What is so fascinating about the period between Leo I and Gregory I is that the development of the Petrine papacy was typically not accompanied by actual papal strength – the escalations in rhetoric did not match actualized or actualizable authority – but instead often occurred because of frustration, humiliation, and internal dissent. It is one of the great ironies of the papal story that its most significant rhetorical and narrative advances were designed to mask its most troubling problems. With time, the papacy was able to minimize and ultimately suppress those humiliations through a combination of self-perpetuating papal biographies and editorial erasure. But it was the invention of a decidedly Roman, ecclesiologically sovereign, dogmatically orthodox, and inherently malleable Peter that ultimately enabled the ascendency of the See of Rome.

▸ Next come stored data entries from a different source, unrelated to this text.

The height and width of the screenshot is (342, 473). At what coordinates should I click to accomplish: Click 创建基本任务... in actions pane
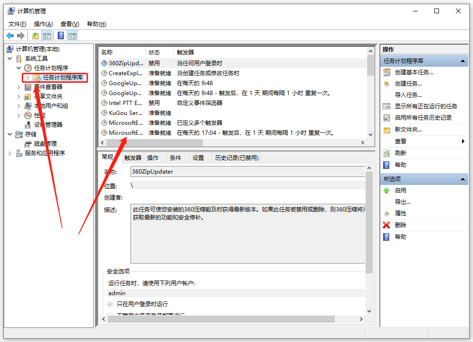[x=414, y=72]
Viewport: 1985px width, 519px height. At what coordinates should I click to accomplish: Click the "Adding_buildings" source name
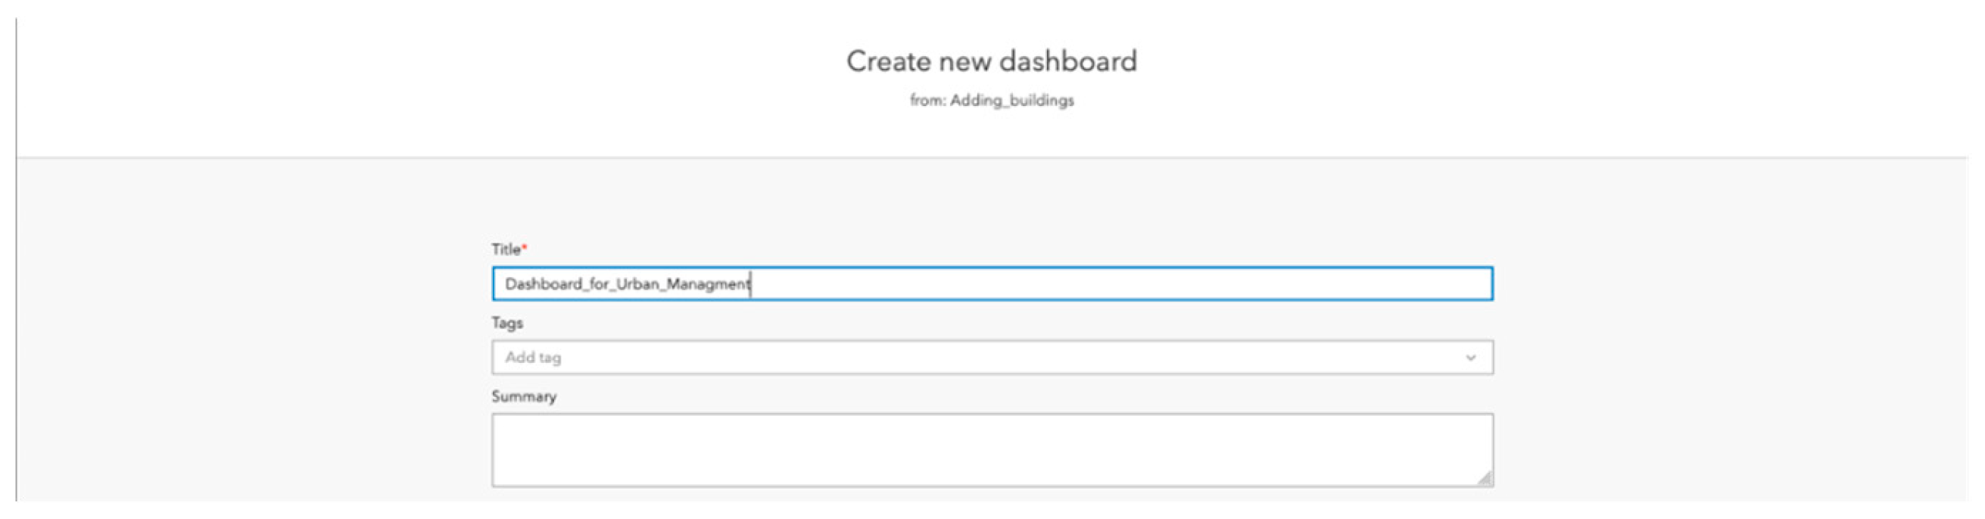coord(1012,100)
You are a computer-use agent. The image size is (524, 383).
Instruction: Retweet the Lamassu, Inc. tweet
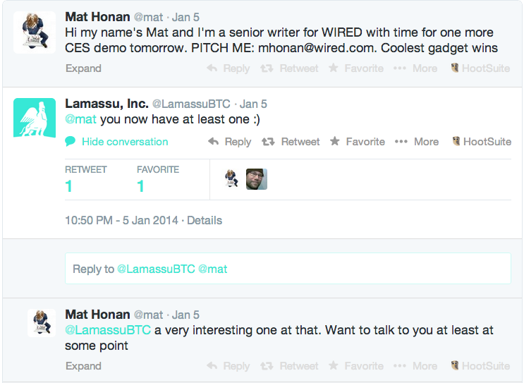[x=291, y=142]

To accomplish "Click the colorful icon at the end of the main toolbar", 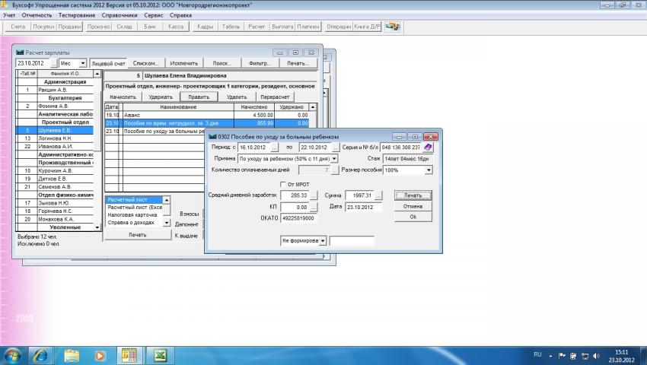I will point(392,27).
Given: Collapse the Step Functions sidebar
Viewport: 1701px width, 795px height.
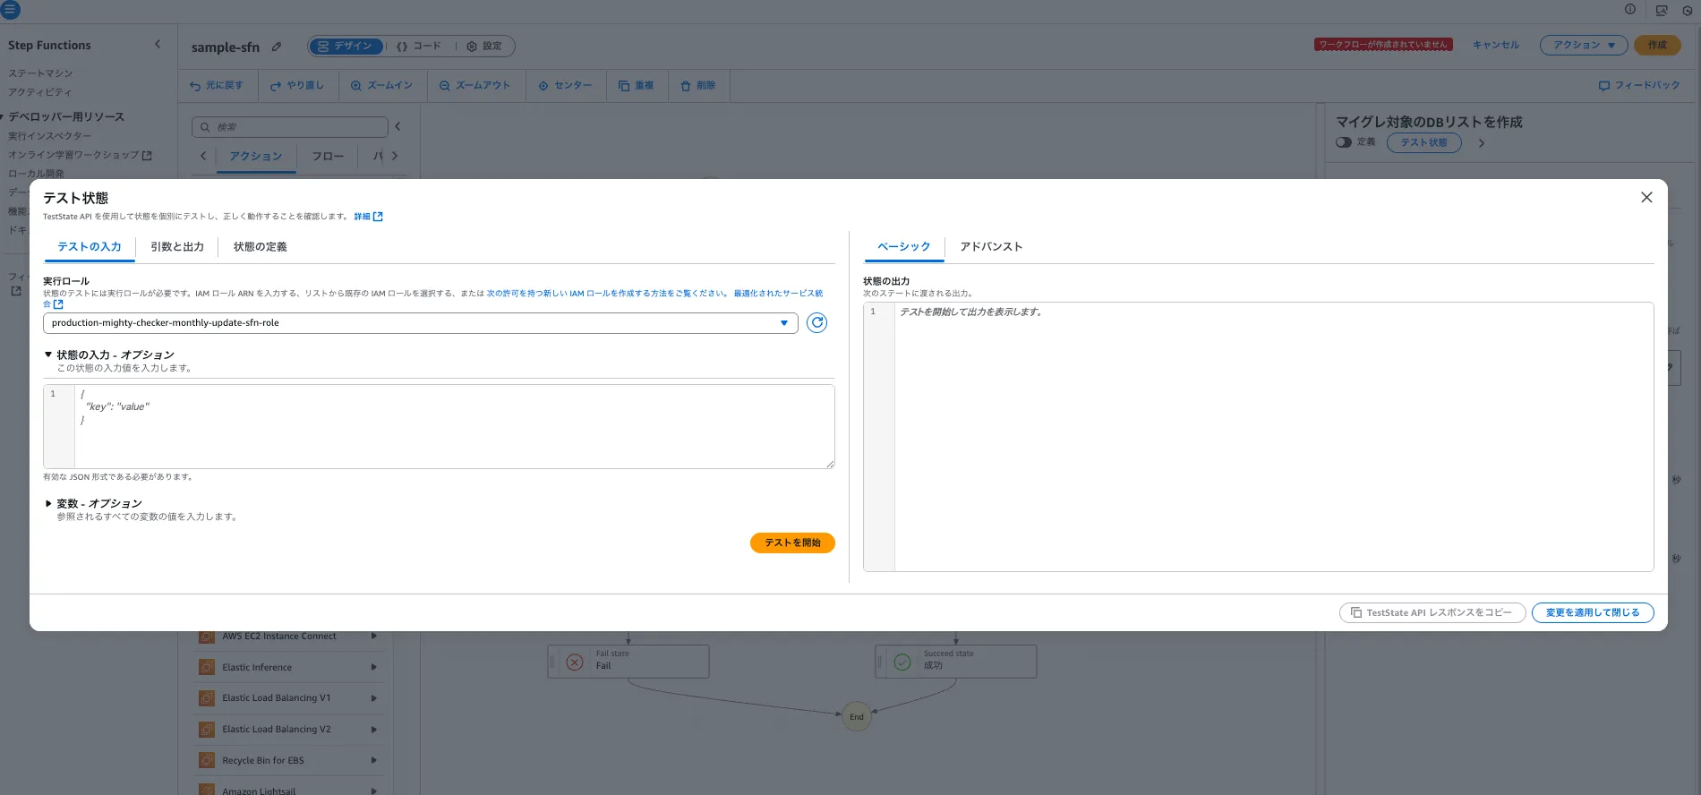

It would be interesting to apply a similar methodological approach to the writings and other activities of the subsequent Carolingian advocates of papal power in the eighth and ninth centuries. To what extent was their mining of ancient papal rhetoric and precedent an effort to compensate for contemporary factionalism and resistance to papal claims of authority? Did these authors have any sense of the genuine challenges faced by Leo, Gelasius, and Gregory? And how did these concerns drive the editorial decision-making (and erasure) when they transformed ancient papal papyri archives to vellum, effectively cementing the picture of the late-ancient papacy that we now have?